第9話 ゲームは試験?

「はぁ……」


 放課後のHRが終わった直後、俺はため息を漏らす。改めて、父親が理事長だという事実に頭を痛くしていた。2500億を投じて学校を改造した張本人、か。どこから金もってきたんだよ……とりあえず、言われた通りゲーム部の見学に行くか。と、思ったけど後ろの猿が一緒に帰りたそうにこちらを見ている。


「佐藤〜! 一緒に帰ろうぜー!」

「一緒に帰って友達に噂とかされると、恥ずかしいし……」

「なんの噂!? 男二人が帰ってなんの噂がたつんだよ!? 某ヒロインかっ、共通点ないだろお前!」

「あるよ。ほら、理想が高い」

「知らねーよっ!!」


 他の部活動の見学に行くから行けないと断ると、木柴は渋々引き下がる。なんで毎回俺と過ごそうとするんだアイツ。まあいいや、とにかくゲーム部とやらの部室へ急ごう。

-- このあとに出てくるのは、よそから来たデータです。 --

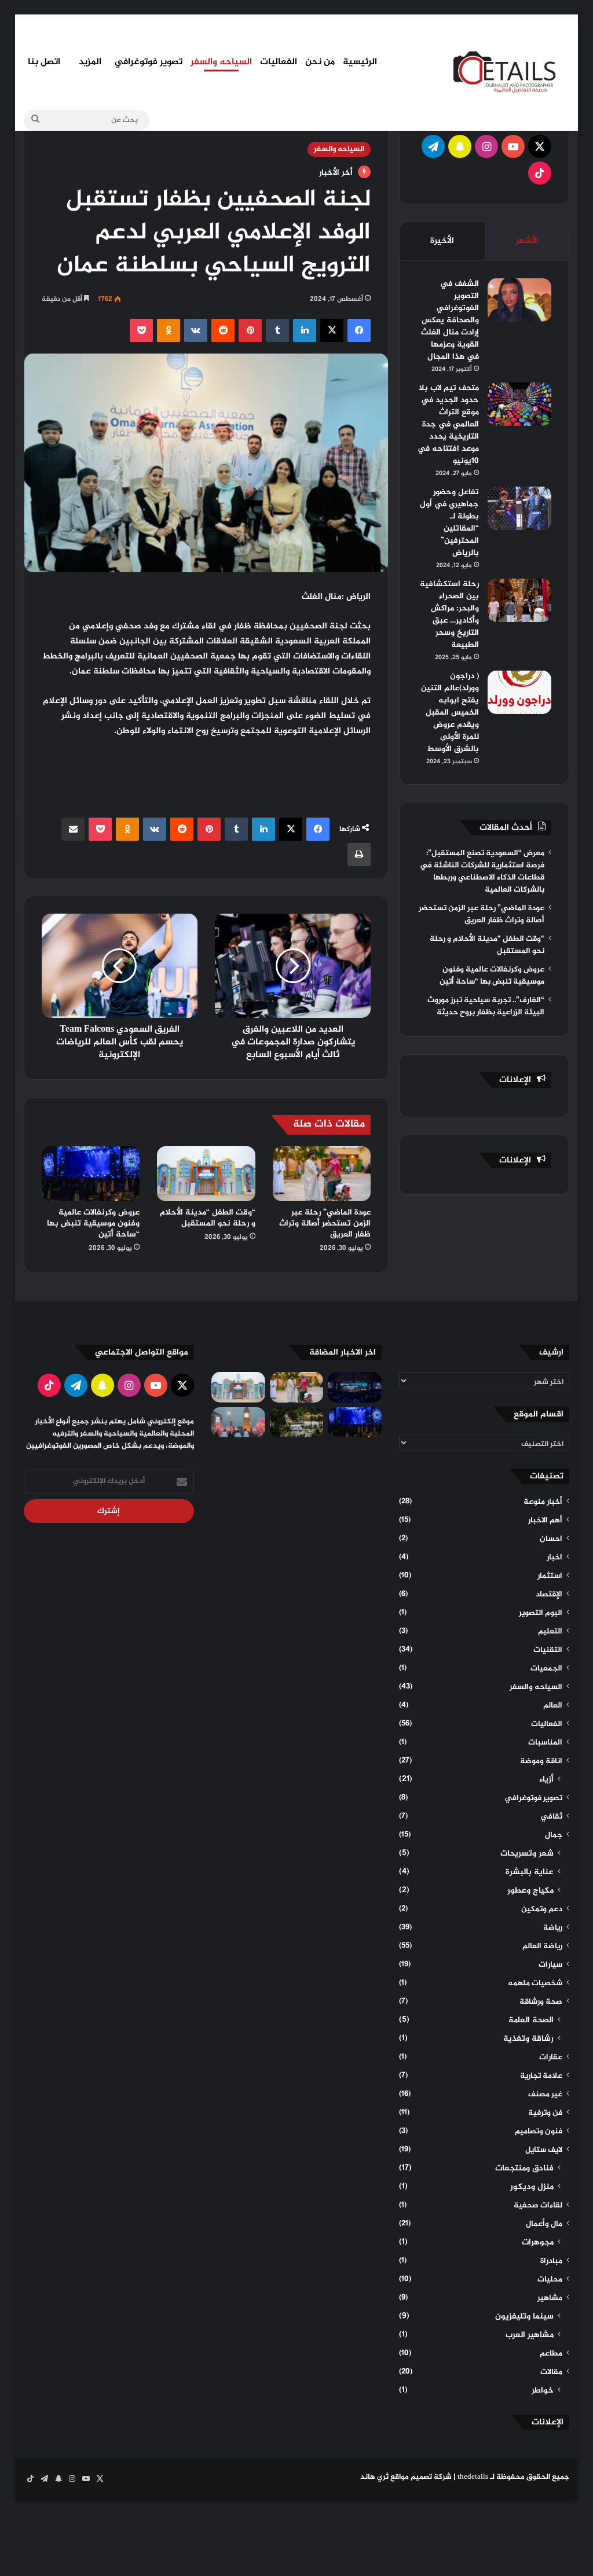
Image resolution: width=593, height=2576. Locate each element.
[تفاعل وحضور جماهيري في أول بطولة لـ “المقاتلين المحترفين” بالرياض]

 部活棟の隅の隅、普段通る時は気付かないような小さな青い扉。扉の横に小さく"ゲーム部"と手書きの文字が、ここが部室だという証になっている。分かりにくすぎるだろ……たまたま札見つけたからよかったけど。


「さて、鬼が出るか蛇が出るか……」


 俺は扉をノックし、部室の扉を開ける。中は暗くてよく分からなかったが、奥からドタドタ! と走る音が聞こえてきて──


「帰れええええェェェッッーー!!!」

「げげごぼおううぇーー!!!」


 出てきたのは鬼でも蛇でもなく足裏だった。顔面にドロップキックというえげつねえ技は、油断していた俺に避けられるはずもなく、顔面モロにクリーンヒットした。ヒットする直前に、あ、やべ。という声が漏れていたけど、どいつもこいつもなんで出会い頭に人を攻撃するんだ。暗殺者学校だったか? ここ。まあ生徒会長が中忍試験受けてるしな……。

 辛うじて意識は保っていたが、衝撃故に立つことは不可能。うーんと唸っていたら、足を掴まれずるずると部屋に引きずり込まれた。罠にかかった獣か俺は……。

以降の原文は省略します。